What needs to be done
Would you copy out the following entries exactly, without any of the pictures?
Data for processing below:
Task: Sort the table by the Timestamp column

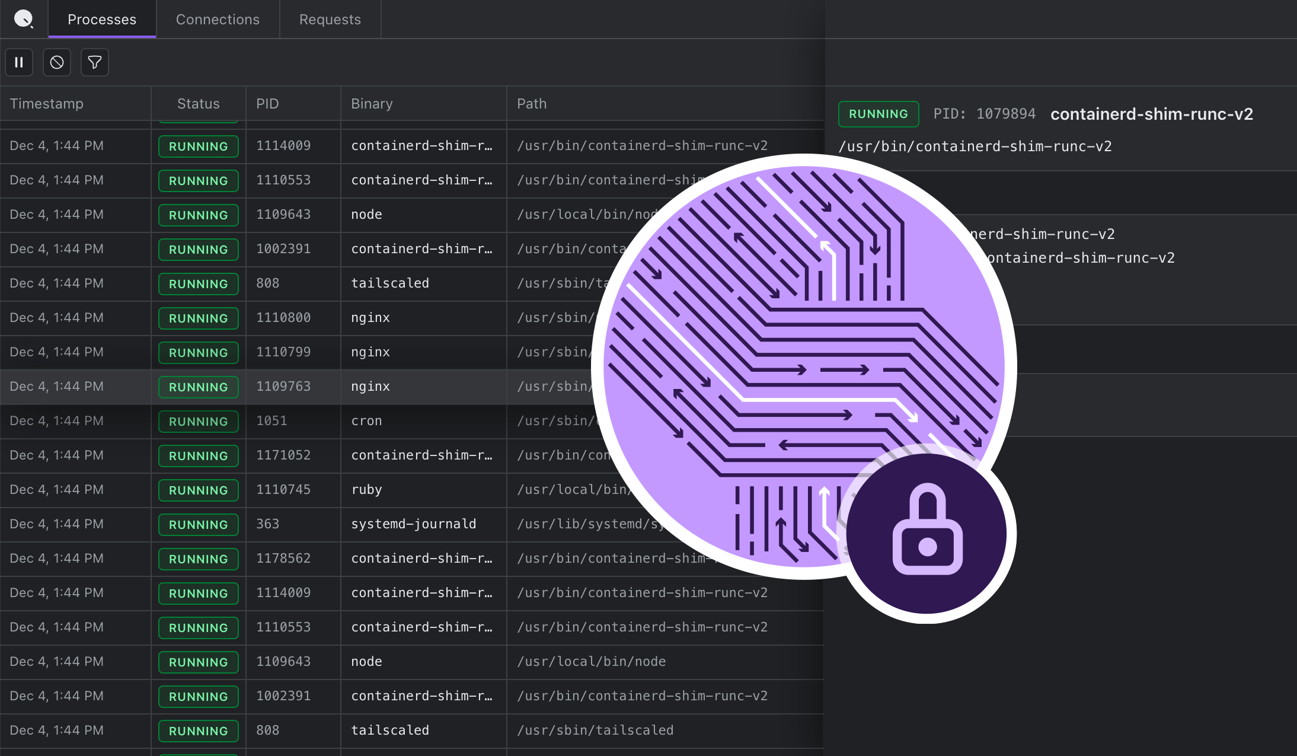Action: pyautogui.click(x=46, y=103)
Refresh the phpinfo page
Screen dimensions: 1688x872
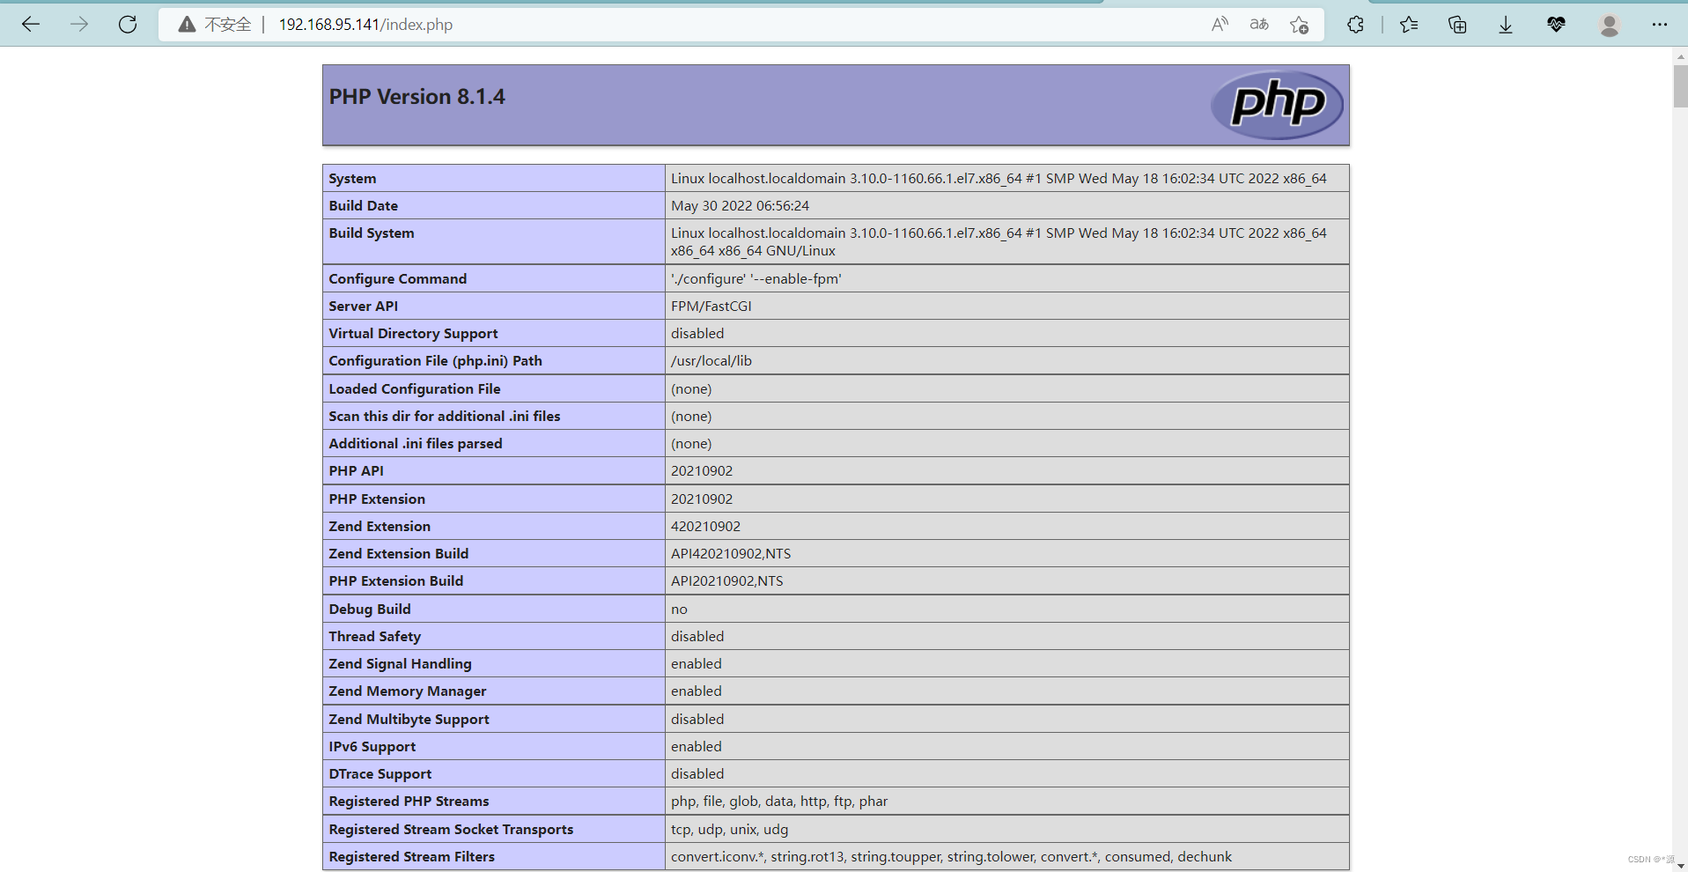tap(127, 24)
End of Data for processing.
Solution to the problem
Task: Sort the table by the Timestamp column

Action: pyautogui.click(x=46, y=103)
Refresh the phpinfo page
Screen dimensions: 1688x872
tap(127, 24)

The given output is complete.